1b. Approach (from AD-416)
Identify, subclone, and constitutively express lactobacillus peptidoglycan hydrolase antimicrobials on the surface of fermentative yeast.
3. Progress Report
This work supports the National Program 101 mission statement in the area of developing information, tools, and technologies that can be used to improve animal production systems. Significant progress was made on Component 1: Understanding, improving, and effectively using animal genetic and genomic resources. Progress on this project focuses on Problem 1A, the need for developing genome-enabling tools and reagents for livestock (pig and cattle). These tools will not only be useful for traditional animal production research applications (reproduction, growth and development, nutrient intake and utilization, product quality), but will also be used to decrease the environmental footprint of animal production, improve animal health, well-being and resistance to disease, and enhance food safety. The goal of this work is to identify novel enzyme antimicrobials that will lyse lactobacilli, the major contaminating bacteria that causes huge losses in ethanolic fermentations. These enzymes will initially be used to protect ethanol production in fermentations by controlling lactobacillus contamination, but will eventually be tested for their ability to contribute novel lytic domains useful for killing mastitis pathogens.
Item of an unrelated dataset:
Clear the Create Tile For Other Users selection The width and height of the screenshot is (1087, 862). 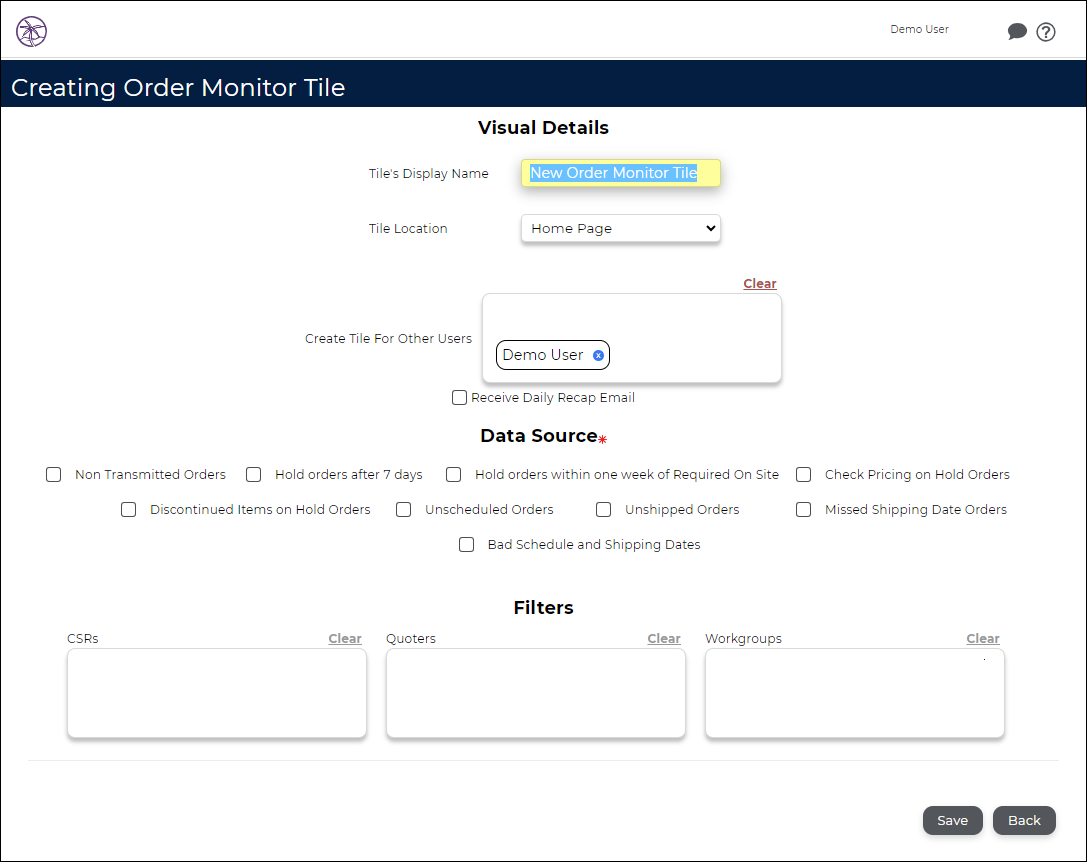click(x=759, y=283)
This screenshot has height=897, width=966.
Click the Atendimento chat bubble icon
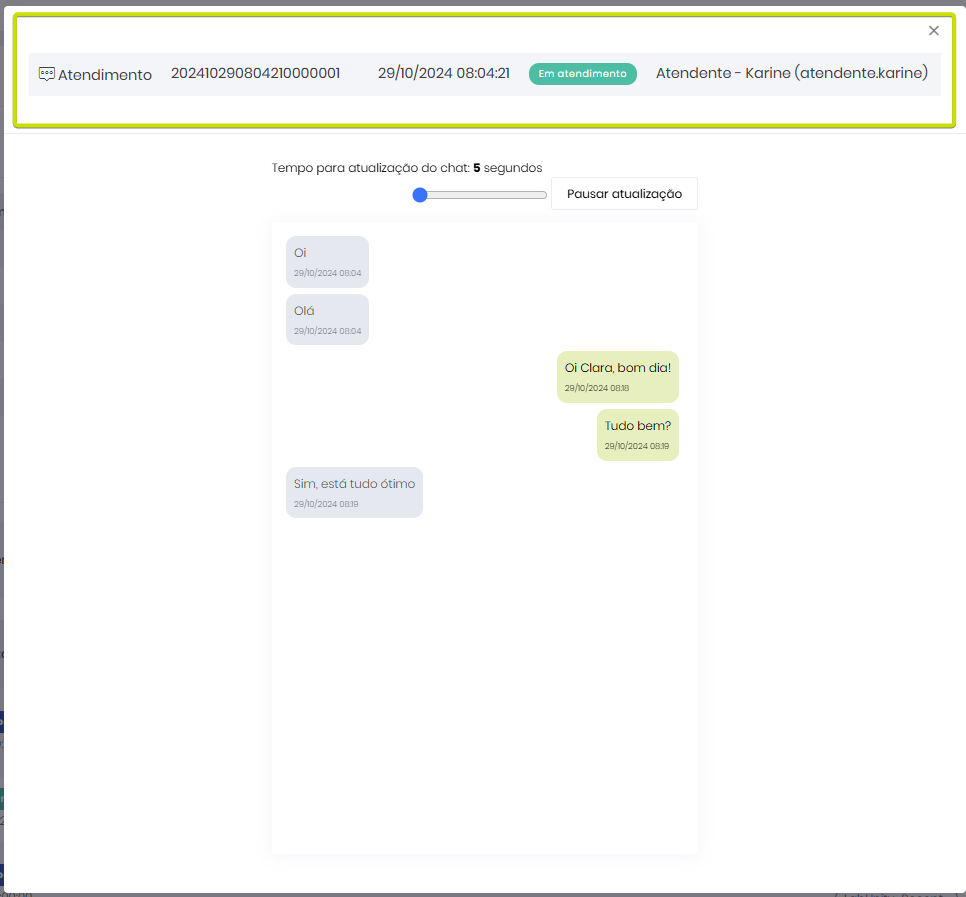[x=46, y=74]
Specifically we plan to express antimicrobials against the lactobacillus bacteria on the surface of fermentative yeast with the purpose of killing lactobacilli that contaminate the fermentations and reduce the ethanol produced. There has been significant progress in this project. We have synthesized eight candidate cell wall degrading enzymes and are evaluating their ability to kill the strain Lactobacillus fermentum. L. fermentum is the primary fermentation contaminating strain. These proteins have been expressed and purified using a common bacterial system. At this time, only one of proteins has been demonstrated to kill the target bacterium, L. fermentum and is being tested in three unique expression scenarios designed to produce and target localization of the protein to the surface of ethanolic yeast. This agreement will initially help improve productivity of ethanolic fermentations, and increase biofuel production, but eventually will also help to cure mastitis, through the use of fusions of these enzymes to elements that target their antimicrobial activity to staphylococcius bacteria. Activity on this grant is monitored through monthly conference calls and e-mails.